The procedure for ratifying international agreements is set out in the Constitutional Reform and Governance Act 2010—CRAGA. It stipulates that any treaty need only be laid before Parliament for 21 sitting days. If there is no vote against it during that period, it passes into law. But the Government decide Parliament’s business and can simply arrange that no vote takes place. When CRAGA was introduced, a huge number of democratic scrutiny processes were in place through the European Union. There was the European Council’s negotiation mandate and formal consultation procedures. The Committee on International Trade—the INTA Committee —scrutinised treaties before passing them to the European Parliament to vote on. Treaties then came to the European Scrutiny Committee in the Commons for further examination before the CRAGA process ratified them. Under the Bill, all that is left is the rubber stamp of CRAGA. All other layers are gone. The Bill should try to replace those layers. It cannot be right that there is no democratic oversight whatsoever of trade agreements.
Members of Parliament may disagree about whether an agreement will benefit jobs or adequately protect standards, but they should have at least the right to debate those matters and hold the Government to account. The Bill denies us that right. This is not Parliament taking back control, but Government snatching it from Parliament. That is why I believe the Bill is dangerous.
Let me remind Conservative Members of what they claimed to be fighting for at the last general election. They said that sovereignty meant not accepting the rulings of supranational courts such as the European Court of Justice. Do they therefore agree with us that the use of investor-state dispute settlement mechanisms in future trade agreements should be ruled out in any form? They give higher rights to foreign investors than to our own domestic companies, allowing them to sue our Government in private courts for policy decisions that have an impact on their potential profits. So much for gaining freedom from a supranational court.
Conservative Members said that Britain had to be free to chart its own future in the world. Do they therefore agree that negative lists of services should be banned? It is impossible to specify in a list a service that has not yet been invented. The negative list process would stop the UK Government making a decision about how such services should be provided in future.
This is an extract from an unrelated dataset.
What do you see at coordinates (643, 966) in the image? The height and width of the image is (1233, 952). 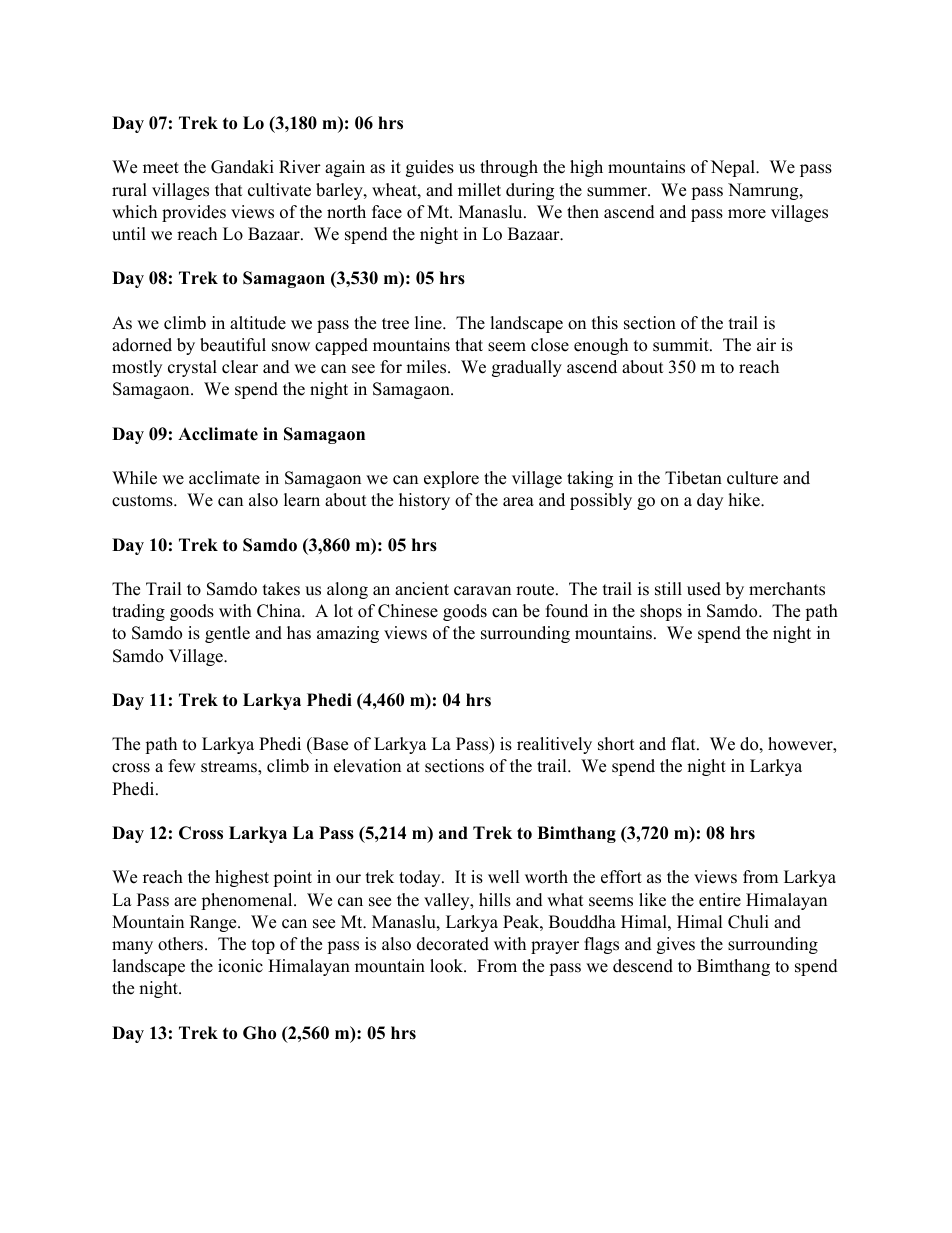 I see `descend` at bounding box center [643, 966].
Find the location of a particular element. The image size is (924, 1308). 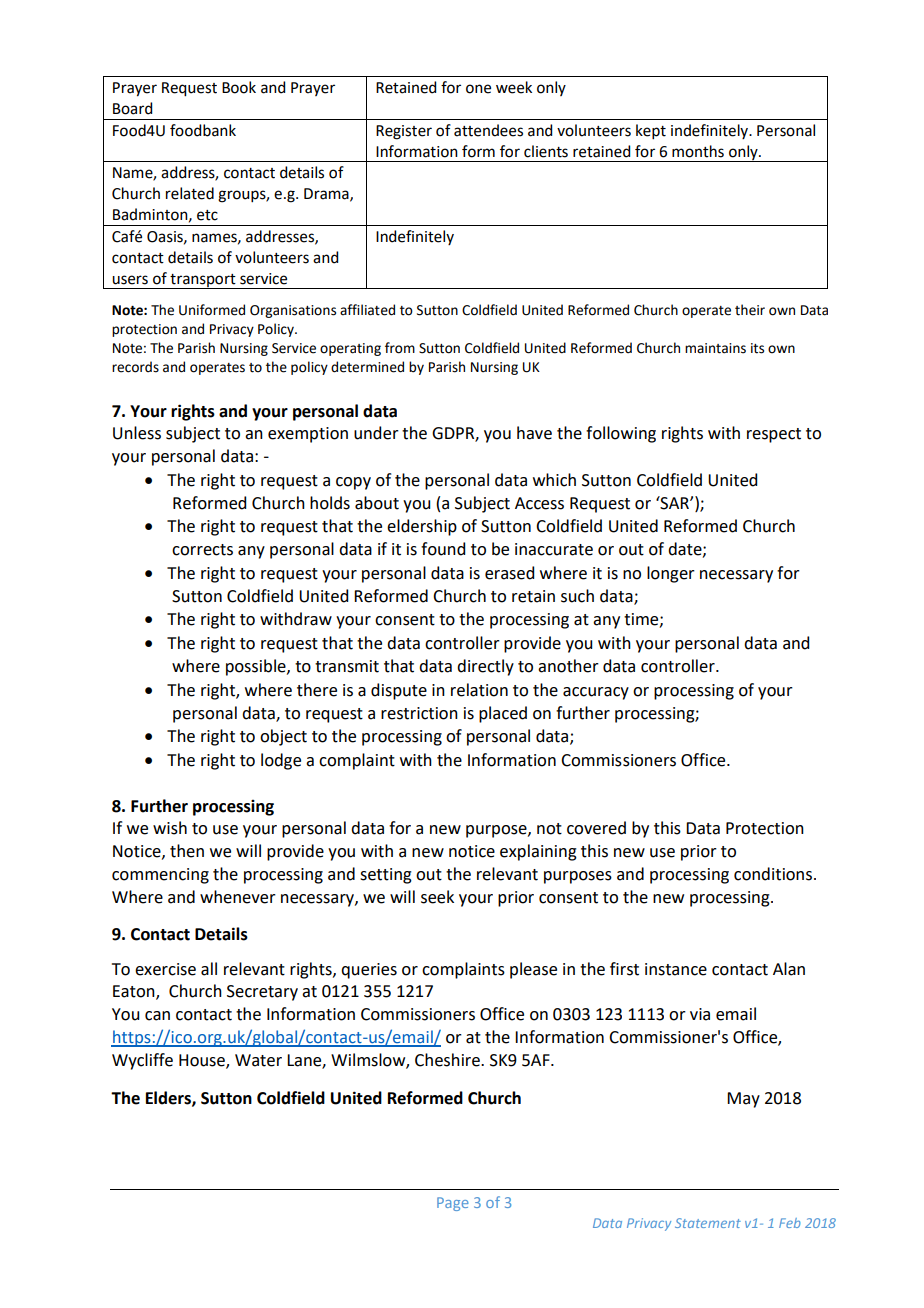

House is located at coordinates (203, 1061).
So much for making our own way in the world.
Conservative Members said that they would safeguard our domestic environmental protections, food safety regulations and animal welfare laws, but simply keeping our regulations for our farmers here does not protect them in a free trade agreement. Allowing the importation of goods produced elsewhere to lower standards will undermine our producers and lead to a race to the bottom—so much for safeguarding our food and welfare standards.
The Government said they would not sell off the NHS, and of course they cannot. The NHS is not an entity that can be sold, but free trade agreements can contain an innocuous-sounding provision about the restructuring of pharmaceutical pricing models. That is the way to undermine the health service—by downgrading our bulk purchasing power against big pharma companies. So much for the NHS being “safe” in their hands.
Finally, does it follow that if this Bill is enacted, by necessity we will end up with all these measures? No, it does not. It does mean, however, that if they exist in any proposed FDA, Parliament will have no means of stopping that. This debate is about more than trade; it is about the balance of power between Parliament and the Executive. It is about the sovereignty of Parliament—something that every Tory who will vote for this obnoxious Bill swore in their manifesto to defend.